● RAW DATA:
——————
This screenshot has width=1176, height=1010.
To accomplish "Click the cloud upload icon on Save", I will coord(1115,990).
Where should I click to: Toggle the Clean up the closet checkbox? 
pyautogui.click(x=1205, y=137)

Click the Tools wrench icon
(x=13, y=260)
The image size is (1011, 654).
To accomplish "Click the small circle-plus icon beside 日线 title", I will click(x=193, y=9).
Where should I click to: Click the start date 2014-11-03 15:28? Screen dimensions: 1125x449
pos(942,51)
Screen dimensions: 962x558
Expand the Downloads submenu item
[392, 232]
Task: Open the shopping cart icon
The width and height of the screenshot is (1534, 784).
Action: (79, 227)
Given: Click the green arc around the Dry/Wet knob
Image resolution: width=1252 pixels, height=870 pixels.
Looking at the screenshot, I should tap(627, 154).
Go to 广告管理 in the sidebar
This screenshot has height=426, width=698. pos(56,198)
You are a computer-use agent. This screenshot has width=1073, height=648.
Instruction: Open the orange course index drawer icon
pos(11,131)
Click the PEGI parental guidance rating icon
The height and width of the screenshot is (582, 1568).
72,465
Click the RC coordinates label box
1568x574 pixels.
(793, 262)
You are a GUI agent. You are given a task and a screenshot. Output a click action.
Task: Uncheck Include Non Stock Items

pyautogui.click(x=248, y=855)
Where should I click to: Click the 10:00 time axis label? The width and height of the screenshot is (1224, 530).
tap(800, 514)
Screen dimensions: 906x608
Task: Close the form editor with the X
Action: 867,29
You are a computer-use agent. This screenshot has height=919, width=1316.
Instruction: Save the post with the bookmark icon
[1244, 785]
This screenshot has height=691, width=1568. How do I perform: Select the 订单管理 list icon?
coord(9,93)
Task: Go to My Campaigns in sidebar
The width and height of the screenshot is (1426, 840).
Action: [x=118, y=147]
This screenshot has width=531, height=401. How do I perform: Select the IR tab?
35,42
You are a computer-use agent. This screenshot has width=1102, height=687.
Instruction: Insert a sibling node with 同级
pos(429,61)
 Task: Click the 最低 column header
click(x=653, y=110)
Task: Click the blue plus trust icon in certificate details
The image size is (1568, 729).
——————
● INSTRUCTION:
Could you render all of the material above as a Markdown table with two columns, Row for the line number and Text for the line itself, skipping any blank lines?

● RESPONSE TO THIS EXERCISE:
| Row | Text |
|---|---|
| 1 | This screenshot has width=1176, height=1010. |
| 2 | To accomplish "Click the cloud upload icon on Save", I will coord(1115,990). |
| 3 | Where should I click to: Toggle the Clean up the closet checkbox?  |
| 4 | pyautogui.click(x=1205, y=137) |
| 5 | Click the Tools wrench icon |
| 6 | (x=13, y=260) |
| 7 | The image size is (1011, 654). |
| 8 | To accomplish "Click the small circle-plus icon beside 日线 title", I will click(x=193, y=9). |
| 9 | Where should I click to: Click the start date 2014-11-03 15:28? Screen dimensions: 1125x449 |
| 10 | pos(942,51) |
| 11 | Screen dimensions: 962x558 |
| 12 | Expand the Downloads submenu item |
| 13 | [392, 232] |
| 14 | Task: Open the shopping cart icon |
| 15 | The width and height of the screenshot is (1534, 784). |
| 16 | Action: (79, 227) |
| 17 | Given: Click the green arc around the Dry/Wet knob |
| 18 | Image resolution: width=1252 pixels, height=870 pixels. |
| 19 | Looking at the screenshot, I should tap(627, 154). |
| 20 | Go to 广告管理 in the sidebar |
| 21 | This screenshot has height=426, width=698. pos(56,198) |
| 22 | You are a computer-use agent. This screenshot has width=1073, height=648. |
| 23 | Instruction: Open the orange course index drawer icon |
| 24 | pos(11,131) |
| 25 | Click the PEGI parental guidance rating icon |
| 26 | The height and width of the screenshot is (582, 1568). |
| 27 | 72,465 |
| 28 | Click the RC coordinates label box |
| 29 | 1568x574 pixels. |
| 30 | (793, 262) |
| 31 | You are a GUI agent. You are given a task and a screenshot. Output a click action. |
| 32 | Task: Uncheck Include Non Stock Items |
| 33 | pyautogui.click(x=248, y=855) |
| 34 | Where should I click to: Click the 10:00 time axis label? The width and height of the screenshot is (1224, 530). |
| 35 | tap(800, 514) |
| 36 | Screen dimensions: 906x608 |
| 37 | Task: Close the form editor with the X |
| 38 | Action: 867,29 |
| 39 | You are a computer-use agent. This screenshot has height=919, width=1316. |
| 40 | Instruction: Save the post with the bookmark icon |
| 41 | [1244, 785] |
| 42 | This screenshot has height=691, width=1568. How do I perform: Select the 订单管理 list icon? |
| 43 | coord(9,93) |
| 44 | Task: Go to My Campaigns in sidebar |
| 45 | The width and height of the screenshot is (1426, 840). |
| 46 | Action: [x=118, y=147] |
| 47 | This screenshot has width=531, height=401. How do I perform: Select the IR tab? |
| 48 | 35,42 |
| 49 | You are a computer-use agent. This screenshot has width=1102, height=687. |
| 50 | Instruction: Insert a sibling node with 同级 |
| 51 | pos(429,61) |
| 52 |  Task: Click the 最低 column header |
| 53 | click(x=653, y=110) |
| 54 | Task: Click the blue plus trust icon in certificate details |
| 55 | The image size is (1568, 729). |